The NICU at the Nebraska Medical Center was silent except for Shelly Wright’s whispers. Her infant daughter slept in her arms, wrapped in a blanket.
A small thing to most parents. A miracle to Wright.
“She’s been in the fight of her life,” the mother of four said Monday.
Baby Genevieve, while still in the womb, wasn’t expected to survive her birthday. She suffered from a rare, life-threatening condition called hydrops fetalis, which caused fluid to collect in her tiny organs.
Doctors in Lincoln, where the family lives, discovered the condition when Wright was 31 weeks pregnant and said she should be prepared to say goodbye to her little girl.
“We went home and did a lot of crying and praying,” Wright said.
That week, at her doctor’s recommendation, she flew to Los Angeles, where a neonatal specialist attempted to remove the excess fluid. It wasn’t working. She decided to return home to Nebraska and meet with the NICU team at the Nebraska Medical Center in Omaha.
The Omaha hospital sees a half-dozen newborns with hydrops fetalis each year, according to Dr. Ann Anderson-Berry, the medical director of the NICU at the med center.
Genevieve’s case was among the most severe and “incredibly rare,” Anderson-Berry said. There were no case reports that detailed a successful treatment of such an aggressive form of hydrops fetalis to advise the med center team.
Wright, a 37-year-old nurse, underwent an urgent c-section in February. The medical team immediately placed tubes – 14 in all – in the newborn’s chest to drain the fluid from her lungs.
She weighed 4 pounds, 12 ounces. Most babies her size with hydrops fetalis are expected to produce an ounce or two of excess fluid daily, according to Anderson-Berry. Genevieve expended three-fourths of a liter of excess fluid a day, or about 25 ounces.
Shelly Wright said her daughter was so swollen, she looked as if she might pop.
“It was minute to minute,” Anderson-Berry said of the baby’s survival.
The baby’s turning point came a month ago. Genevieve’s NICU team injected a special fluid into the affected area that causes a scab to form. It allowed the area to heal and stop producing fluid. She is also on medication to regulate the fluid in her body.
“If you looked at her now, you would never know she was so critical,” Anderson-Berry said. “Genevieve is writing her own story.”
The doctor added that Genevieve’s treatment might guide other NICU teams and give hope to families who find themselves in a similar situation.
Genevieve’s mom said the 9-week-old acts like a normal newborn now, smacking her lips, following her parents’ voices, scanning the room with wide eyes.
“I feel like all I do is stare at her,” Wright said. “It’s a miracle.”

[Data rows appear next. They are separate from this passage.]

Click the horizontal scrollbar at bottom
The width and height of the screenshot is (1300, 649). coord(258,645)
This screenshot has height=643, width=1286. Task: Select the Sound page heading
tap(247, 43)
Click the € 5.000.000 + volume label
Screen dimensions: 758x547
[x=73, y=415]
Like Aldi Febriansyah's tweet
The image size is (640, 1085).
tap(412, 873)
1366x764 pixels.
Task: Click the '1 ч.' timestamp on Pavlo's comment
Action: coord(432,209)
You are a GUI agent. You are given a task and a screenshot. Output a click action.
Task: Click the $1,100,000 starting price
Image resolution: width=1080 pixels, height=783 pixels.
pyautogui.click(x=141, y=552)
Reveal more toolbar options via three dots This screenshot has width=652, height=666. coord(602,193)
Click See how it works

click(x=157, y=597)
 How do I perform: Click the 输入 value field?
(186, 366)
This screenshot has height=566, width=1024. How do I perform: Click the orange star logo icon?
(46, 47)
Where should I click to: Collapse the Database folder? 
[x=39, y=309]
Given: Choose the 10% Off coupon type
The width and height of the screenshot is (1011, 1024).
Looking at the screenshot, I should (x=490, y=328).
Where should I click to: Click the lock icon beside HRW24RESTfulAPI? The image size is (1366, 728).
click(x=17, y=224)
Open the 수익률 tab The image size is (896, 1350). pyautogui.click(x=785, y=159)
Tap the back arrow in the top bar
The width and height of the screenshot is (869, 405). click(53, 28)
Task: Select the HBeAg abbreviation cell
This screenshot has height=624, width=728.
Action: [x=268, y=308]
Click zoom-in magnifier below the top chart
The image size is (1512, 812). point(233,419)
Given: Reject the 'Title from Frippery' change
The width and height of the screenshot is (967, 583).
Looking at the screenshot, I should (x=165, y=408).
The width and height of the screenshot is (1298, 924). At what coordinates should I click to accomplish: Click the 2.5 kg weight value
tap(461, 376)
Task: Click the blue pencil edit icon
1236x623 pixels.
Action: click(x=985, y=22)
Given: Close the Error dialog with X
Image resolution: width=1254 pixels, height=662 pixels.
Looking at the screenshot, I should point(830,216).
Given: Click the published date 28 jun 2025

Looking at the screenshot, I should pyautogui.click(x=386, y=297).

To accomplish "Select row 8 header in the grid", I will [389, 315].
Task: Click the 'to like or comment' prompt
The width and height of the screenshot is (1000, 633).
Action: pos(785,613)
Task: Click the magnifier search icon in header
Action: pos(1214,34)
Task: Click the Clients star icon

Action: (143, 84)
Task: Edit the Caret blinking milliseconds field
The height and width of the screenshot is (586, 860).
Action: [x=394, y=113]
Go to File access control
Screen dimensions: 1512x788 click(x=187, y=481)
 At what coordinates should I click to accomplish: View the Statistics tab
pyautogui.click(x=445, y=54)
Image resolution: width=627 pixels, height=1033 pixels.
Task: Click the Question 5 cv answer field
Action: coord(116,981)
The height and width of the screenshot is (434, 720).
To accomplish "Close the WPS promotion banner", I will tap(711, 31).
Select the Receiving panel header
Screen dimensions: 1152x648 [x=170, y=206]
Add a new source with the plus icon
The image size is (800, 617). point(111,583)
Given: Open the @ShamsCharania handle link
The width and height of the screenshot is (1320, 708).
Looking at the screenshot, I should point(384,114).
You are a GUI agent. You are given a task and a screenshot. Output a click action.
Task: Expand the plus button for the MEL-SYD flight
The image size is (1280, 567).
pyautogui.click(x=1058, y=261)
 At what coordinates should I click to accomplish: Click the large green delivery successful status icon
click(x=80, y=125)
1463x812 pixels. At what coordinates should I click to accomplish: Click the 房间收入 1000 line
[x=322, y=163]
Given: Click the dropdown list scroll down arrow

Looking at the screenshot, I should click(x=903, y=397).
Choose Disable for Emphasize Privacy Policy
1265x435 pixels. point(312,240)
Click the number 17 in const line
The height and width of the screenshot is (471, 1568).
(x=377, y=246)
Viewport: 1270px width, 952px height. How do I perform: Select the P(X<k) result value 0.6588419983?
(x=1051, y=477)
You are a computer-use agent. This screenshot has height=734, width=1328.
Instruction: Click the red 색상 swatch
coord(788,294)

On Monday afternoon in the NICU, she stared as her daughter dreamed. An oversized pink and yellow bow crowned the sleeping girl’s head. It matched the onesie that read, “I’m kind of a big deal.”
“Dr. Anderson wanted us to cross out ‘kind of,’” Wright laughed.
Genevieve will likely be discharged this week to go home to her parents and three siblings in Lincoln.
Her mom teared up at the thought.
“Where there’s life,” she said, “there’s hope.”